• Wednesday, March 10, 2021 @ 12:00 am

  • Independent Data Monitoring Committee recommends stopping Phase 3 COMET-ICE trial early given an 85% reduction in hospitalization or death
  • Vir and GSK plan to immediately seek Emergency Use Authorization in the U.S. and authorizations in other countries
  • Additional new in vitro studies indicate VIR-7831 maintains activity against major circulating COVID-19 variants

Vir Biotechnology, Inc. (Nasdaq: VIR) and GlaxoSmithKline plc (LSE/NYSE: GSK) today announced that an Independent Data Monitoring Committee (IDMC) recommended that the Phase 3 COMET-ICE (COVID-19 Monoclonal antibody Efficacy Trial - Intent to Care Early) trial evaluating VIR-7831 (GSK4182136) as monotherapy for the early treatment of COVID- 19 in adults at high risk of hospitalization be stopped for enrollment due to evidence of profound efficacy.

The IDMC recommendation was based on an interim analysis of data from 583 patients enrolled in the COMET-ICE trial, which demonstrated an 85% (p=0.002) reduction in hospitalization or death in patients receiving VIR-7831 as monotherapy compared to placebo, the primary endpoint of the trial.
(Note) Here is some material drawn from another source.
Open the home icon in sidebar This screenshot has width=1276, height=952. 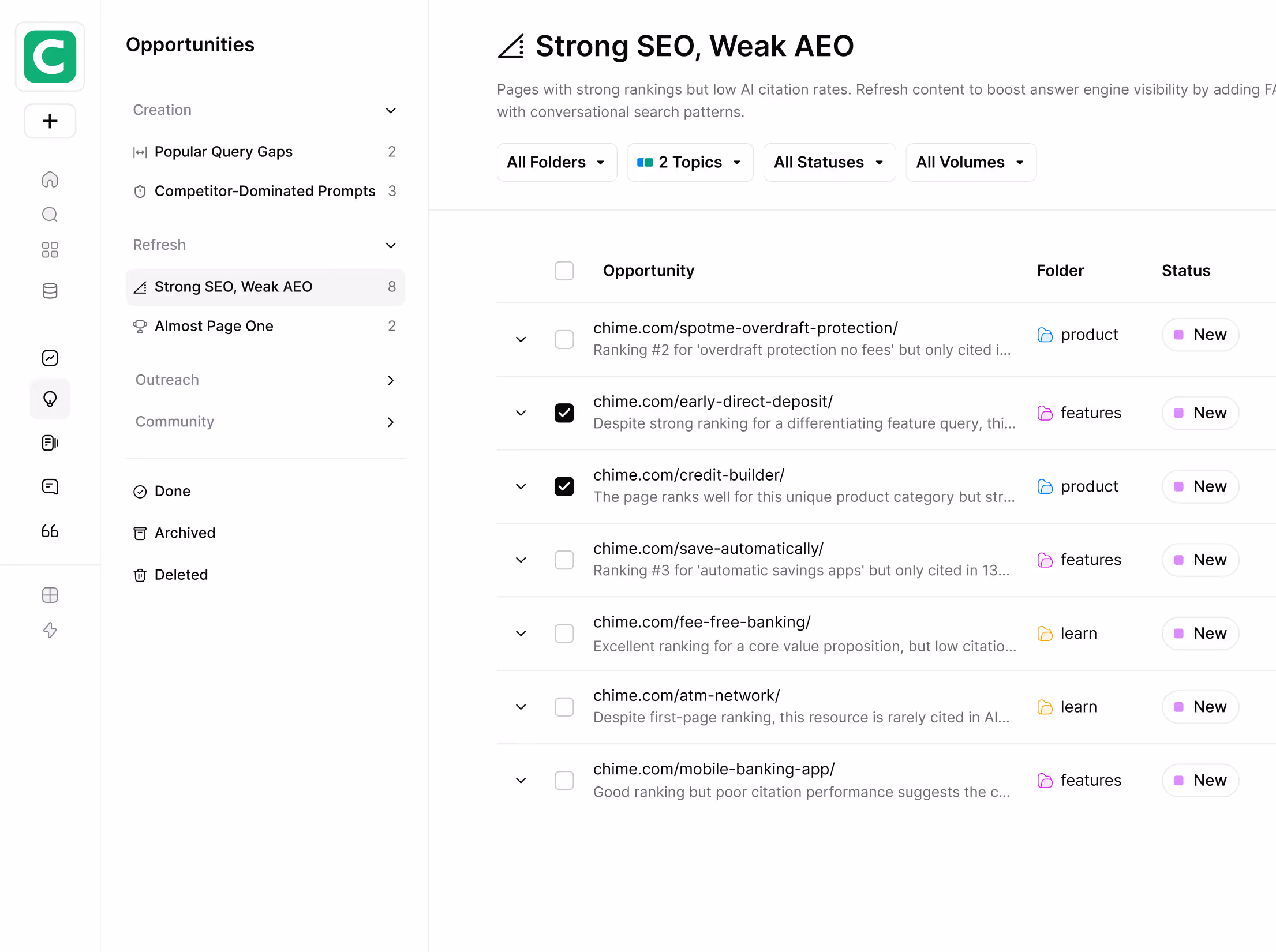pyautogui.click(x=50, y=179)
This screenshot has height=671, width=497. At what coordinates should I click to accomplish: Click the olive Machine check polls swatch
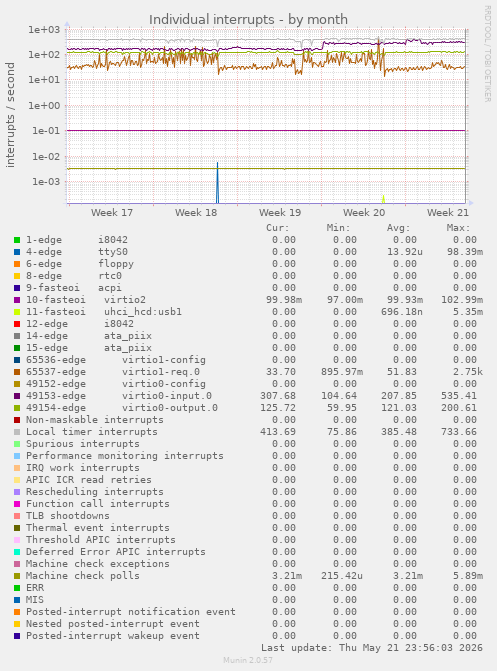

VIR-7831 was well tolerated. As the trial remains ongoing and blinded with patients continuing to be followed for 24 weeks, additional results, including epidemiology and virology data, will be forthcoming once the trial is completed.
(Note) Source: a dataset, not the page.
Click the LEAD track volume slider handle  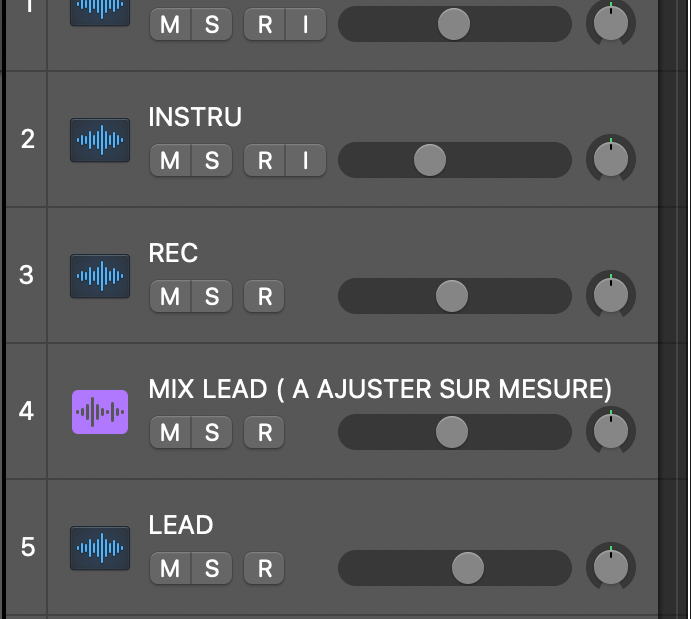[x=467, y=568]

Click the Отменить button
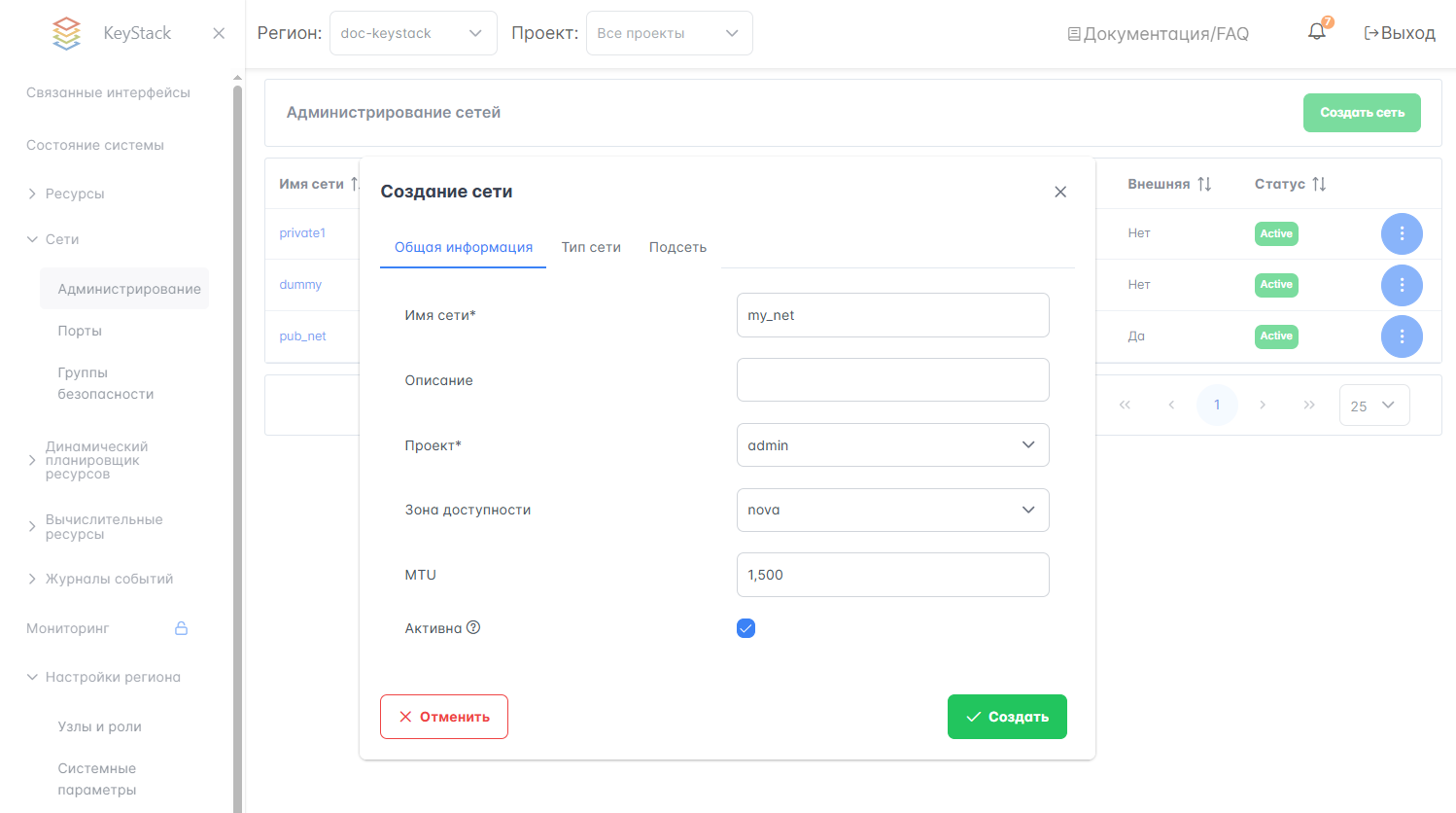pos(444,717)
Based on these results, Vir and GSK plan to submit an Emergency Use Authorization (EUA) application to the U.S. Food and Drug Administration (FDA) and for authorizations in other countries. Data from this registrational trial will also form the basis for a Biologics License Application (BLA) submission to the FDA.

The companies also announced today the results of a new study submitted and pending online publication in bioRxiv, demonstrating that VIR-7831 maintains activity against current circulating variants of concern, including the UK, South African and Brazilian variants, based on in vitro data from pseudotyped virus assays. In contrast to other monoclonal antibodies, VIR-7831 binds to a highly conserved epitope of the spike protein, which may make it more difficult for resistance to develop.

George Scangos, Ph.D., chief executive officer of Vir, said: “These exciting data with a single antibody against a conserved epitope bring us one step closer to delivering an effective new solution to patients around the globe. The dual-action design of VIR-7831 to both block viral entry into healthy cells and clear infected cells, as well as its high barrier to resistance, are key distinguishing characteristics. These findings, paired with our pending publication of resistance data, demonstrate the potential of VIR-7831 to prevent the most severe consequences of COVID-19 and highlight its potential ability to protect against the current circulating strains of the virus.”

Dr. Hal Barron, chief scientific officer and president R&D, GSK, said: “We are pleased that this unique monoclonal antibody was able to bring such a profound benefit to patients. We look forward to the possibility of making VIR-7831 available to patients as soon as possible and to further exploring its potential in other settings.”